So it is especially surprising that one of the first federal agencies to come under scrutiny from the incoming administration is one that has returned billions of dollars to many of the same consumers who were counting on leaders in Washington to look out for their wallets.

On Nov. 27, Elon Musk — who, along with Vivek Ramaswamy, has been tasked by President-Elect Trump with running a new Department of Government Efficiency — posted on his platform X that he wants to “Delete CFPB,” referring to the Consumer Financial Protection Bureau. The agency, Musk said, was part of a problem of “too many duplicative regulatory agencies” in Washington. But there are no other agencies in the federal government returning money to Americans’ bank accounts in the way the CFPB does.

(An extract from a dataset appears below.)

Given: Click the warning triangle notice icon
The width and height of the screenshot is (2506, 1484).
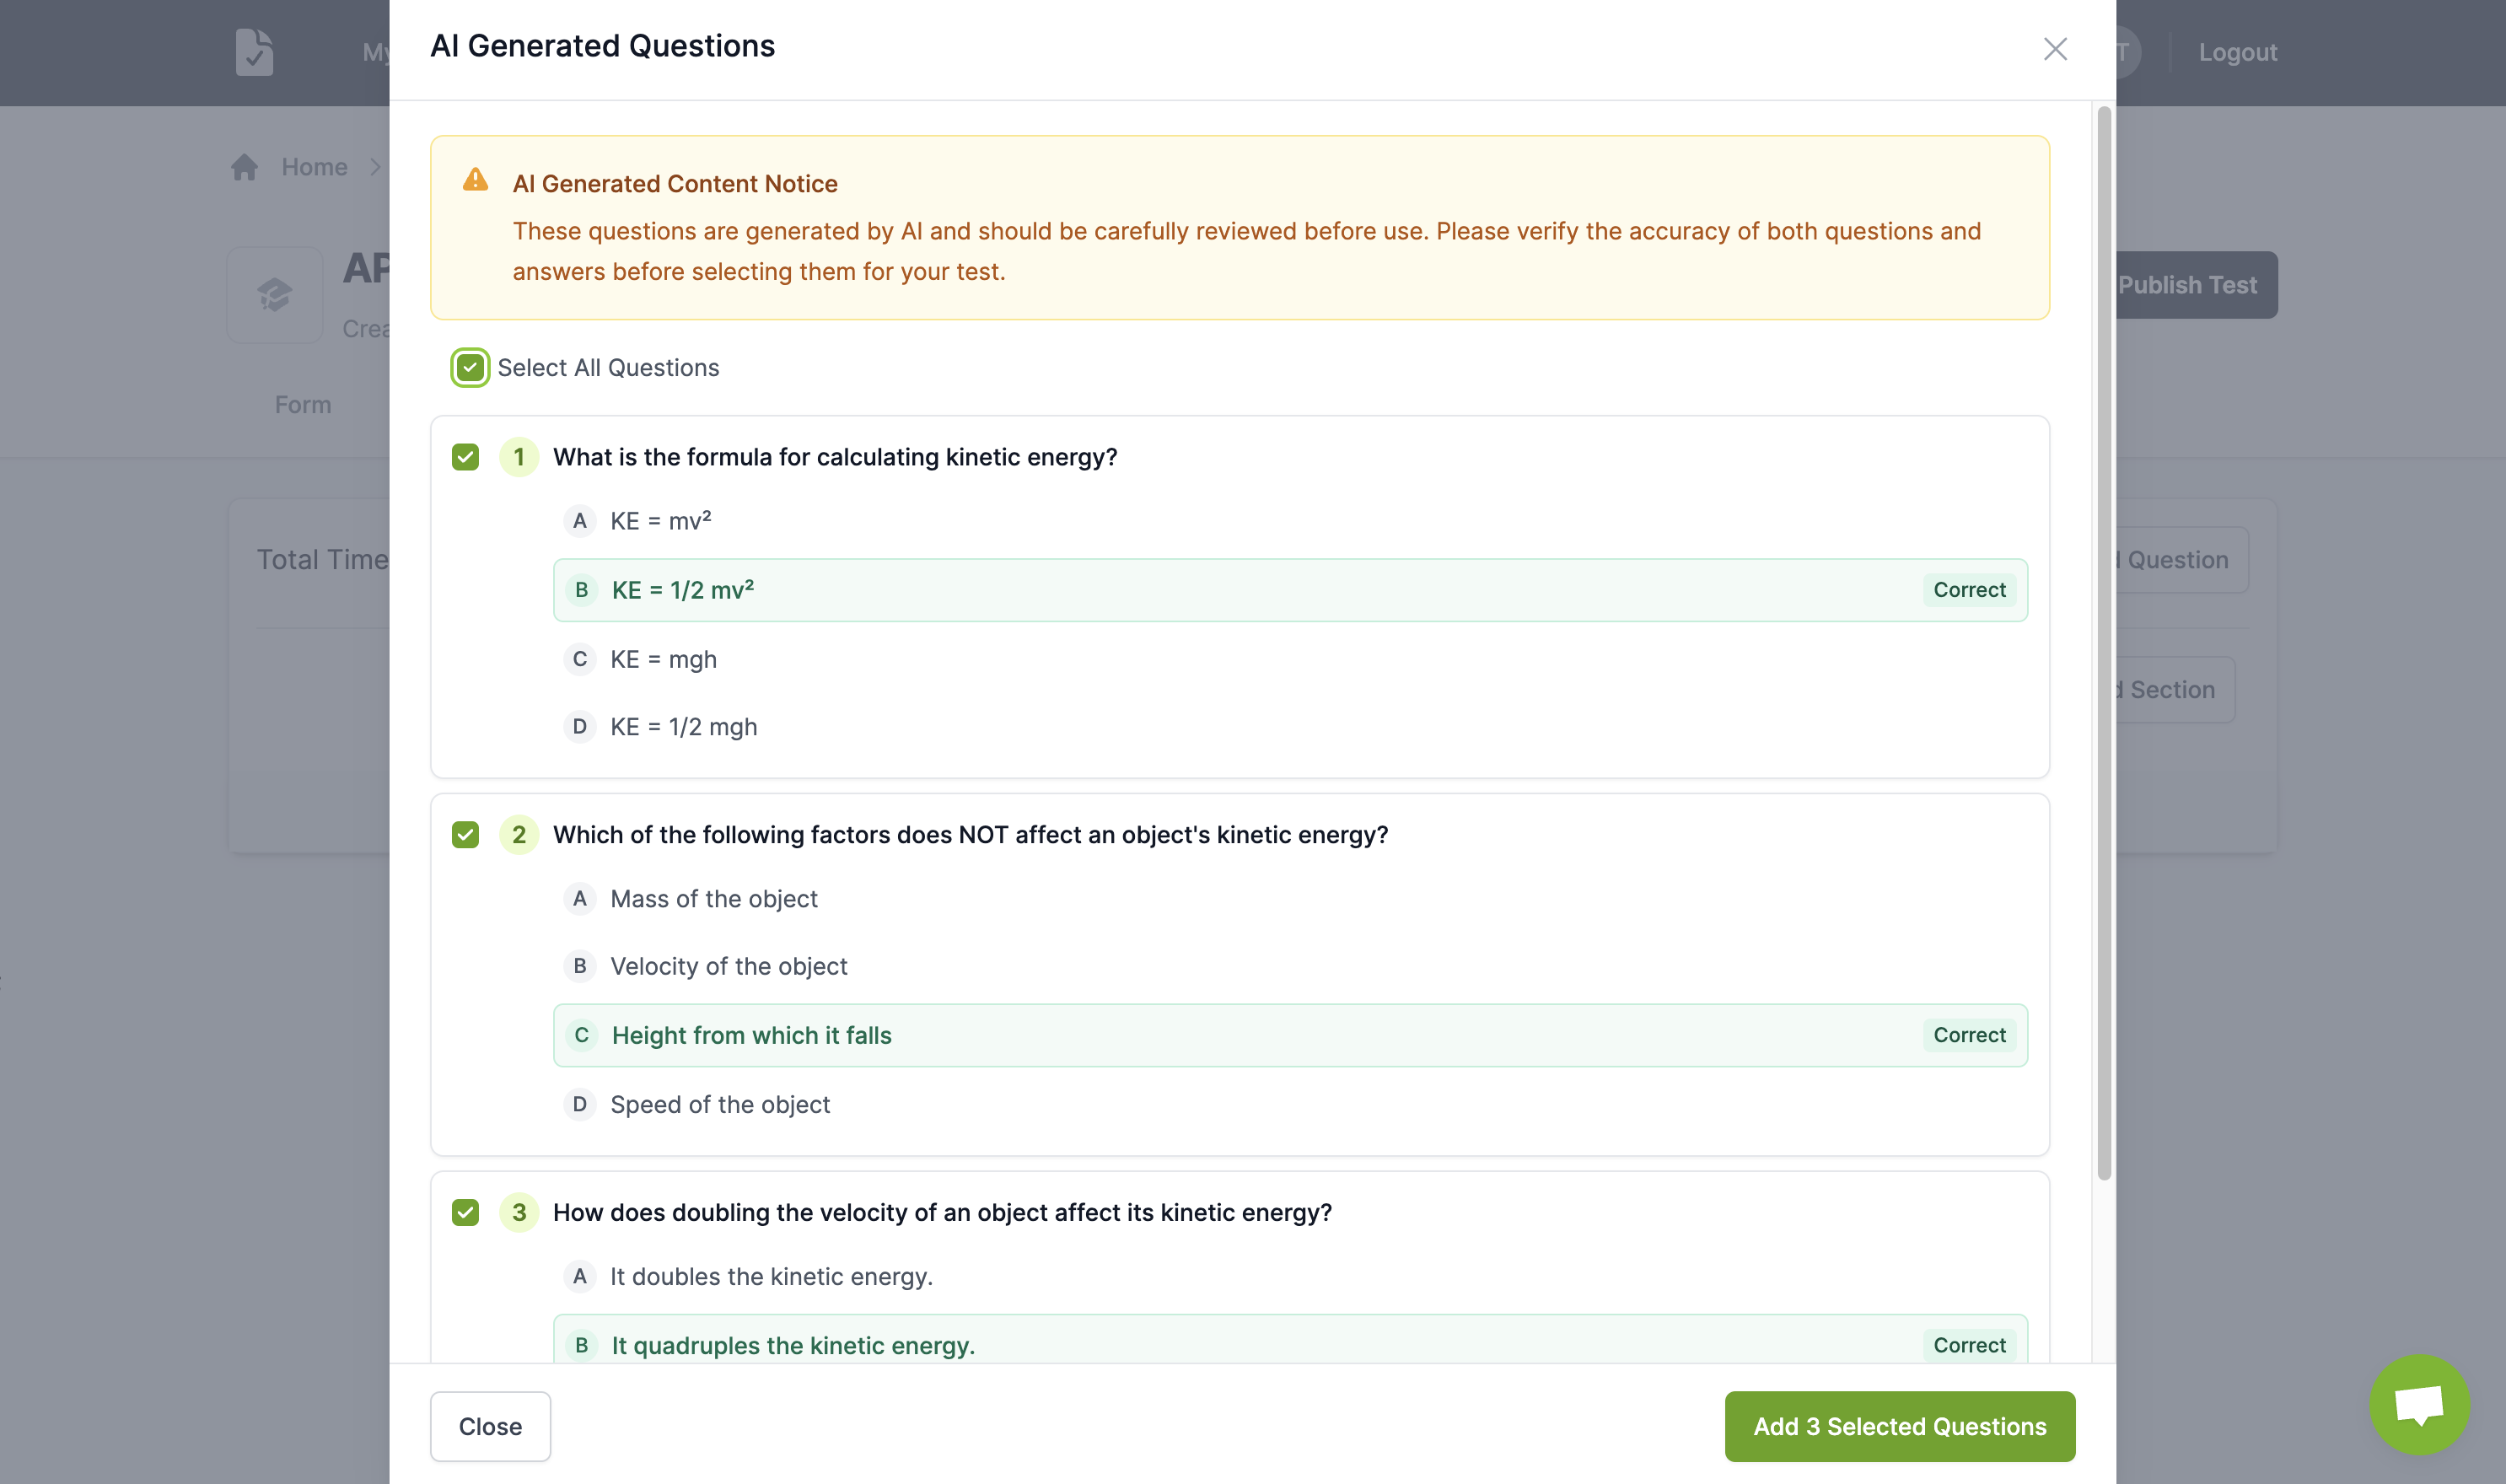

Since its founding, the agency has returned more than $19 billion in cash to people who have been scammed by financial institutions, including predatory payday lenders and even some of the largest banks in the country. It has done so under Republican and Democratic presidents, including major actions against Wells Fargo and Equifax during President Trump’s first term in office, which, combined, returned $425 million to consumers. (Those actions both began under the Obama administration, but Trump’s CFPB directors oversaw the execution of those fines.)

The money recovered is made available to those who have been impacted by the institutions’ wrongdoing through the CFPB’s victims’ relief fund. To date, more than 200 million Americans have been eligible for payments from the fund. The agency has also cancelled many consumers’ debts altogether and reduced loan principles for many others.

In fact, just days after Musk posted his message on X, the CFPB announced that it was mailing refund checks to more than 4 million people who were scammed by so-called credit repair companies, including Lexington Law and CreditRepair.com, which illegally collected fees from consumers seeking relief for the effects of economic woes weighing down them and their families. The companies will pay $2.7 billion in consumer redress and civil penalties; $1.8 billion of that will go directly to those who lost money as a result of the scam.